Ich kann es so verstehen, dass immer mehr Studenten ihr Studium abschließen und direkt mit Burnout in die Klapse wandern … Auch kann ich nicht nachvollziehen, wie Leute, die das System nicht mitgemacht haben, davon faseln, es habe nichts mit der Umstellung des Systems zu tun (Kommentare), sondern mit dem „Akademisierungswahn“ und dass die Studenten heutzutage einfach nicht geeignet wären. Ähem, wenn man keine Ahnung hat, einfach mal die Fresse halten. Ob oder was Burnout jetzt ist, darüber streiten sich die Experten schon lange. Aber in einer Gesellschaft, in der man mit einem 1.6 Abi schon als Durchschnitt gilt, in der Friseurslehrlinge doch bitte einen guten Realschulabschluss oder Abitur mitbringen sollen, wächst der Leistungsdruck enorm (satirisch überspitzt – ich habe jedoch das Gefühl, dass es immer krasser wird. Siehe hier. Das ist natürlich als Witz gemeint, aber ich habe erst ein wenig gebraucht und in den Kommentaren des Bildes auf FB waren einige, denen man den Witz noch erst erklären musste. Diese sind nicht unbedingt humorbefreit – sondern einfach schon ungemein lächerliche Anforderungen gewöhnt. Folgende Anforderung von einem Freiburger Verlag hingegen waren echt: Masterabschluss Geisteswissenschaften, Fließend Englisch, Akzeptabel Französisch, Erfahrungen im Verlag (mind. 3 Praktika) für 2 Jahre, 900€ brutto. Joa. 5 Jahre studiert, ca. 36 Wochen im Verlag gearbeitet und dann soll man 2 Jahre finanziell unter dem Leben, was man mit Bafög und Nebenjob verdienen kann. Lächerlich – aber leider erfolgreich für den Verlag. Haben sie wieder jemand dummes gefunden.)
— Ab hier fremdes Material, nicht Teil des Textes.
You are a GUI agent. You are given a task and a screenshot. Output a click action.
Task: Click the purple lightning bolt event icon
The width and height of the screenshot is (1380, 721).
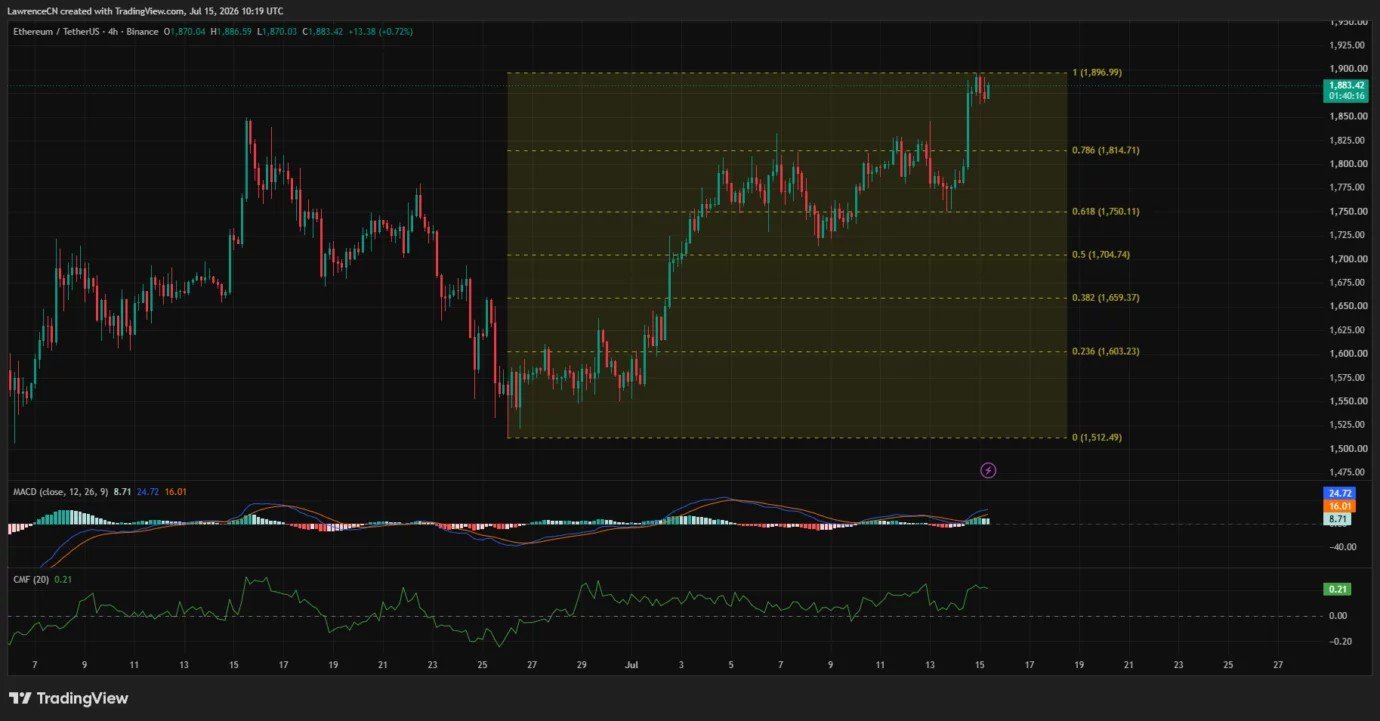(x=988, y=470)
Neben den Sorgen um Kohle und Abschlussprüfung, um Praktikums- und Masterarbeitsplätze muss man, wenn man nach Abgabe nicht direkt zum Arbeitsamt laufen will, sich nebenher um einen Job kümmern. Auch wenn man weiter machen will mit dem PhD. Das wird einem nicht einfach in den Schoß gelegt.

Da kann man sich schon mal fühlen wie in einem Hamsterrad, das Ziel und das wichtigste aus den Augen verlierend – nämlich, dass man das Fach eigentlich studiert, weil es interessiert und Spaß macht und man sich bilden möchte.